O projecto Robótica-Autismo tem como objectivo melhorar a vida social de alunos com autismo
Um grupo de investigação da Universidade do Minho, em parceria com a Associação Portuguesa de Pais e Amigos do Cidadão Deficiente Mental , está a desenvolver um projecto para a utilização de robôs como meio de comunicação e interacção com alunos autistas.
As experiências confirmam que estes alunos conseguem realizar novas tarefas, como sentarem-se num local diferente para brincar com o robô ou realizar uma actividade com outro colega, tal como a tinham feito com o autómato. “Temos trabalhado as competências de interacção e de vocalização”, onde “o jovem terá de ser incentivado a pedir algo que queira, dizendo “dá”, por exemplo, para o robô lhe trazer a bola”, explica Filomena Soares, investigadora responsável.
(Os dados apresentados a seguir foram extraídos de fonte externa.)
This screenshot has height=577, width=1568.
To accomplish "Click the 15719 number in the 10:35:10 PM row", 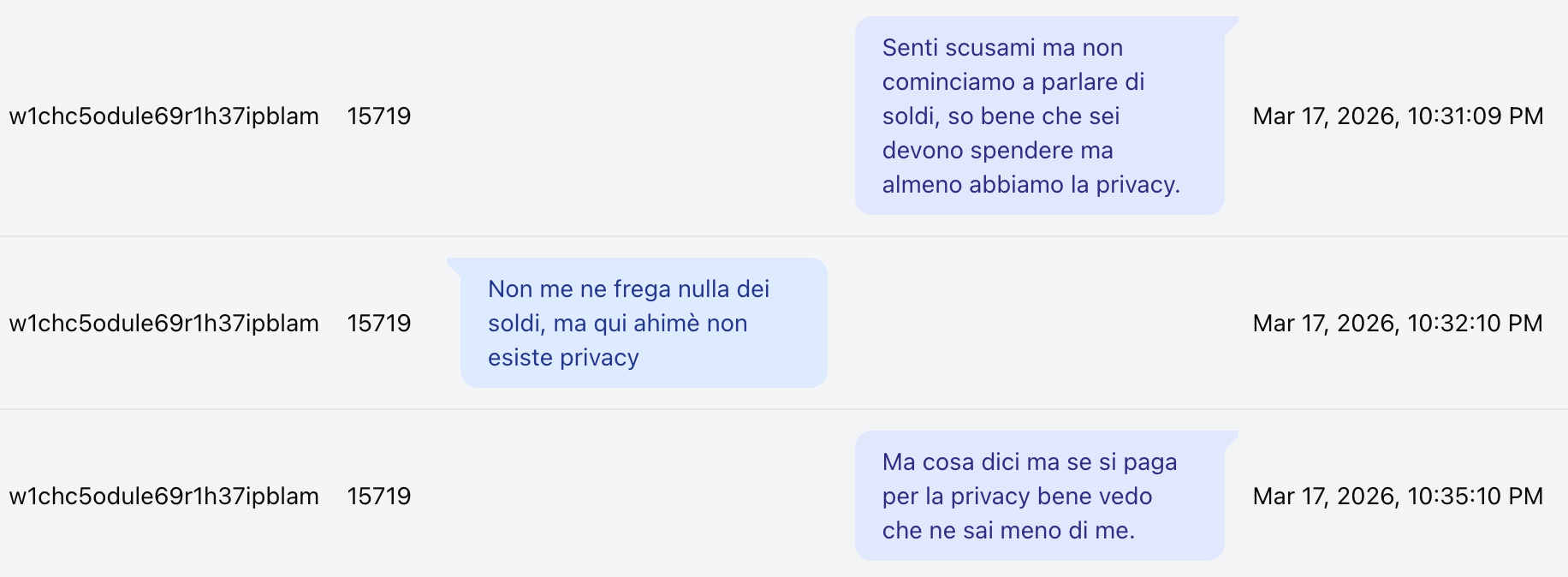I will pos(379,497).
As actividades visam incentivar os jovens a interagir, participar em jogos e iniciativas em conjunto com outras pessoas. E até “levá-los a novos ambientes, fora da sala aula e junto de pessoas que nunca tenham visto”, acrescenta. Através do Ministério da Educação, foram realizados contactos com outras unidades de ensino estruturado, havendo já reuniões com mais quatro centros que se juntam à APPACDM de Braga no desenvolvimento deste projecto. Desta forma, o grupo de investigação passará também a trabalhar com utentes de Arouca, A-Ver-O-Mar, Barcelos e Leça da Palmeira. Estão igualmente a ser estudadas novas formas de interagir com alunos com autismo em idade escolar, utilizando plataformas robóticas mais robustas e com maiores capacidades.